--- START EXCERPTED TEXT ---

As noted yesterday, the bill is
a 2,074 page behemoth, modified
by a 383-page "manager's
amendment." It needed most of
those pages to account for all
the unseemly payoffs Reid made
to make sure he had 60 votes to
invoke cloture (end debate).
Our concern is what this
logrolling has produced. In a
letter sent to the Senate on
December 20 NRLC explained that
it viewed a vote for cloture on
the manager's amendment "as a
vote to advance legislation to
allow the federal government to
subsidize private insurance
plans that cover abortion on
demand, to oversee multi-state
plans that cover elective
abortions, and to empower
federal officials to mandate
that private health plans cover
abortions even if they do not
accept subsidized enrollees."
As explained at
http://nrlactioncenter.com
Reid's manager's amendment
modified the abortion-related
provisions found in the original
Reid bill from November 18 "but
did not correct them." NRLC and
other pro-life organizations
strongly oppose the measure
which faces two remaining
procedural hurdles. (See below.)

--- END EXCERPTED TEXT ---
--- START STORED ROWS ---

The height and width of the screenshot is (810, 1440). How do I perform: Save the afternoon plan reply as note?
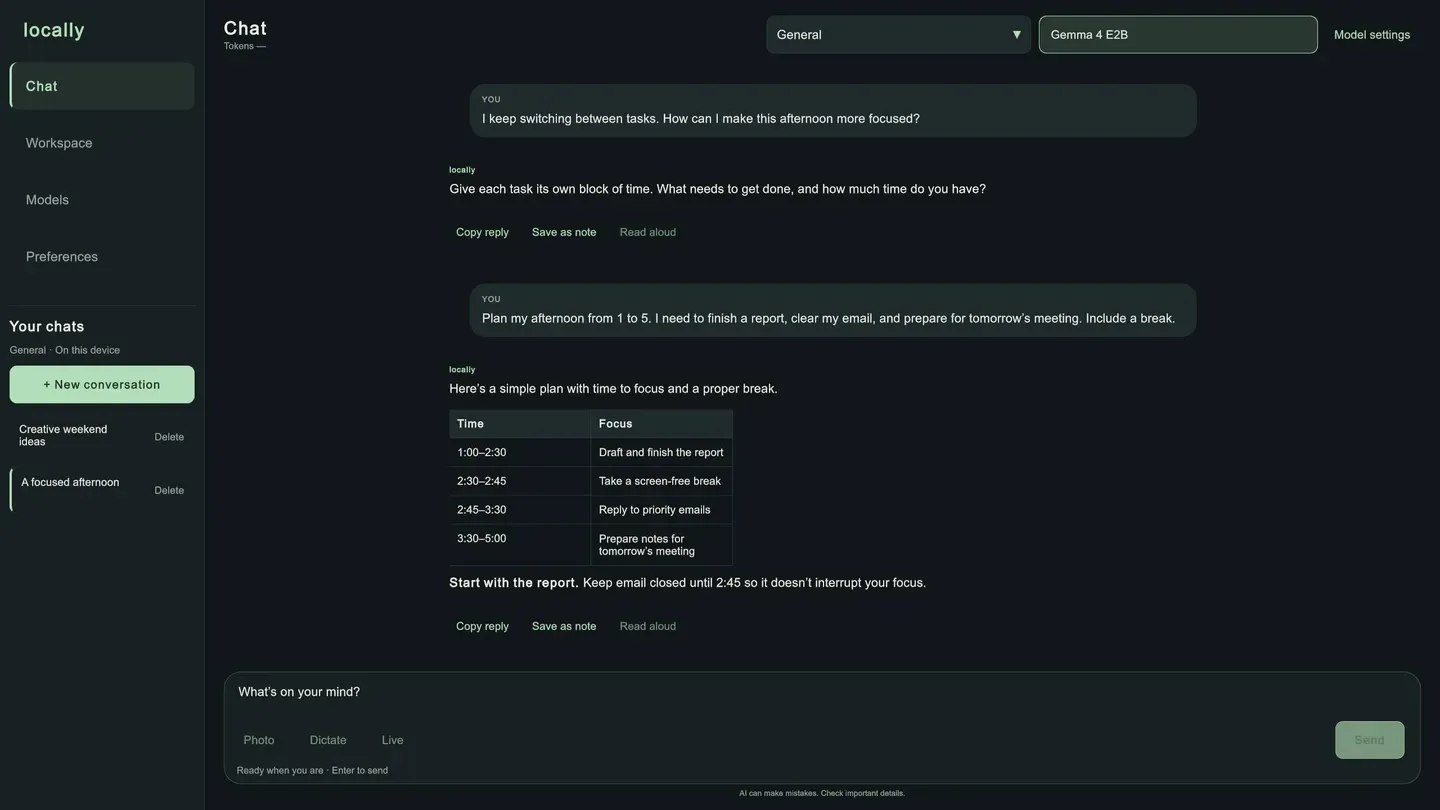pyautogui.click(x=564, y=626)
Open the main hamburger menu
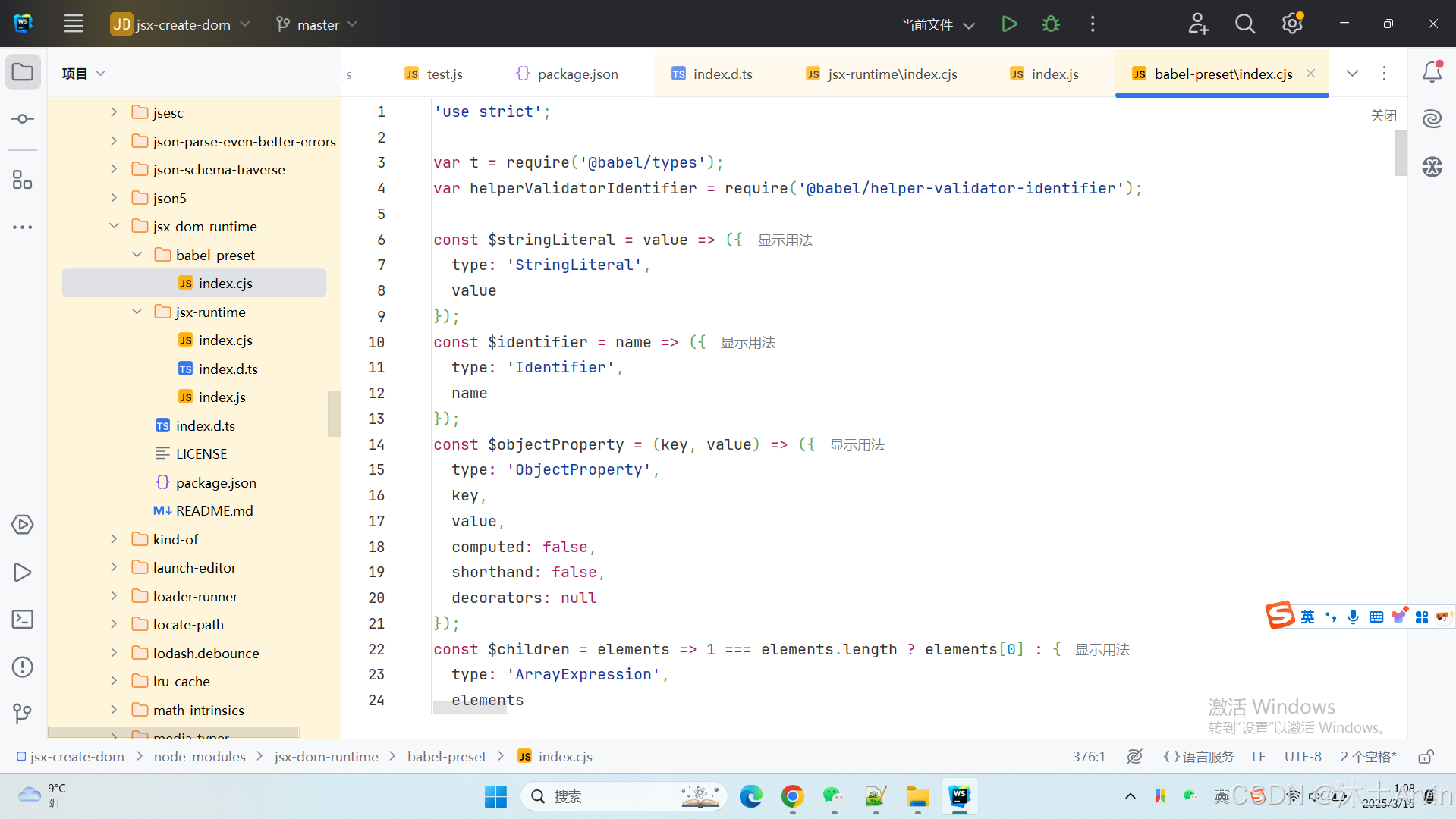This screenshot has width=1456, height=819. point(73,24)
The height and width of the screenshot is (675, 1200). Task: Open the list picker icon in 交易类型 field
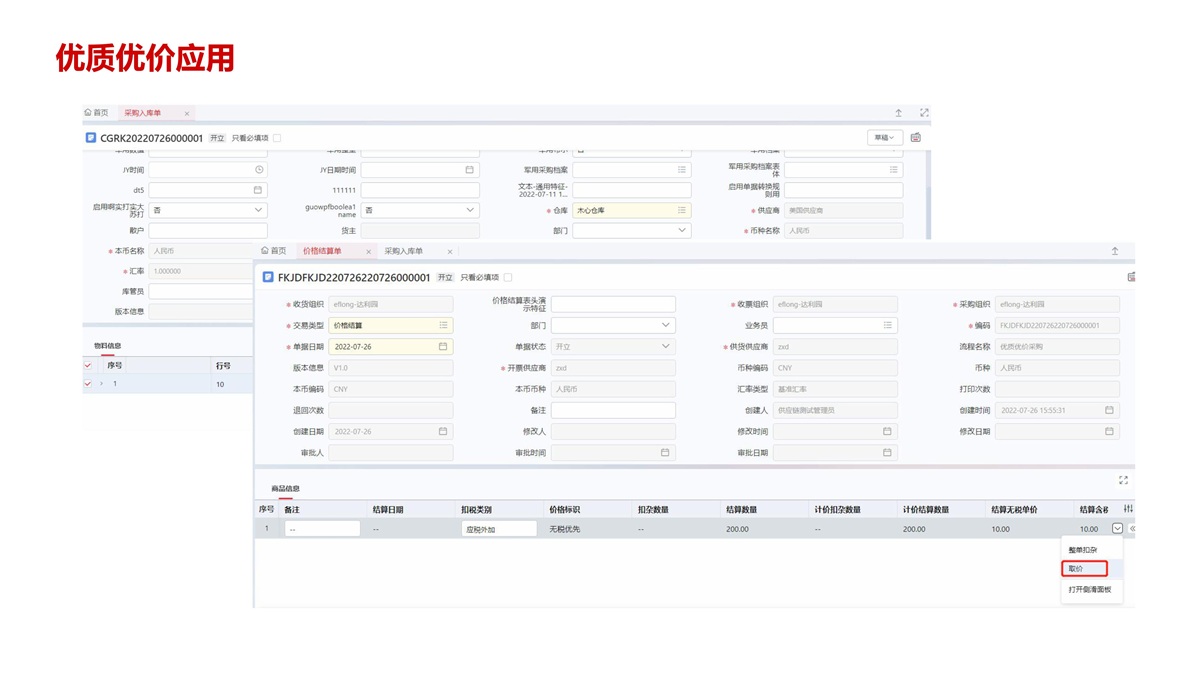coord(443,325)
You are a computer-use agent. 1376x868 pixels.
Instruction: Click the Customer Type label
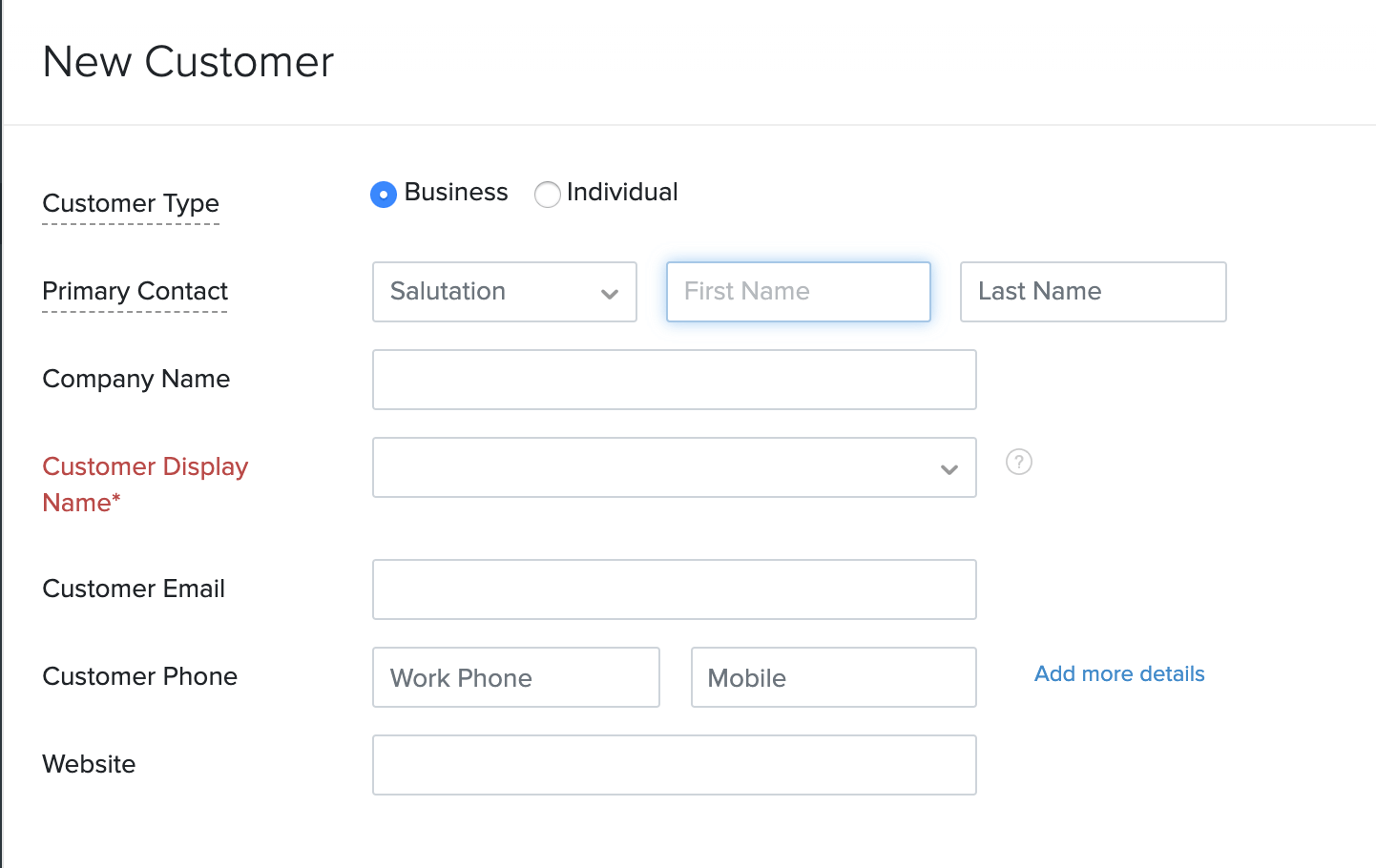click(131, 203)
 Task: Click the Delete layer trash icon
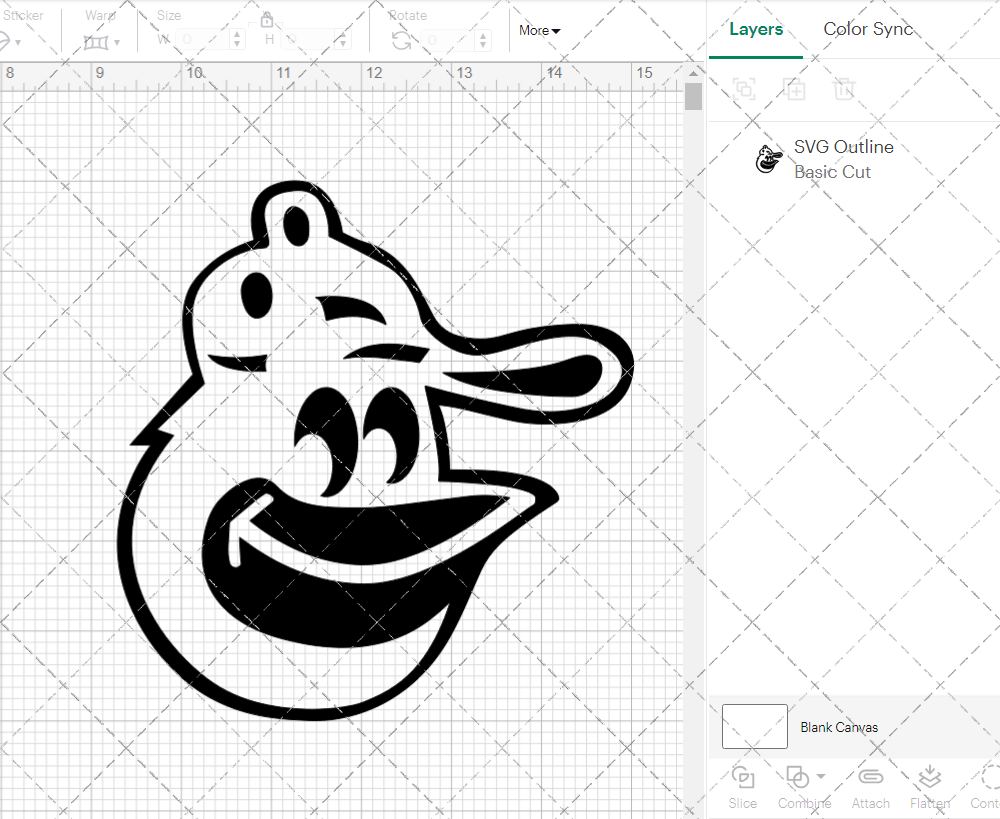pos(844,89)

--- END STORED ROWS ---

How many pages long is the manager's amendment, according to the excerpt on the Senate bill? The records stand apart from the excerpt and are unrelated to it.

383 pages.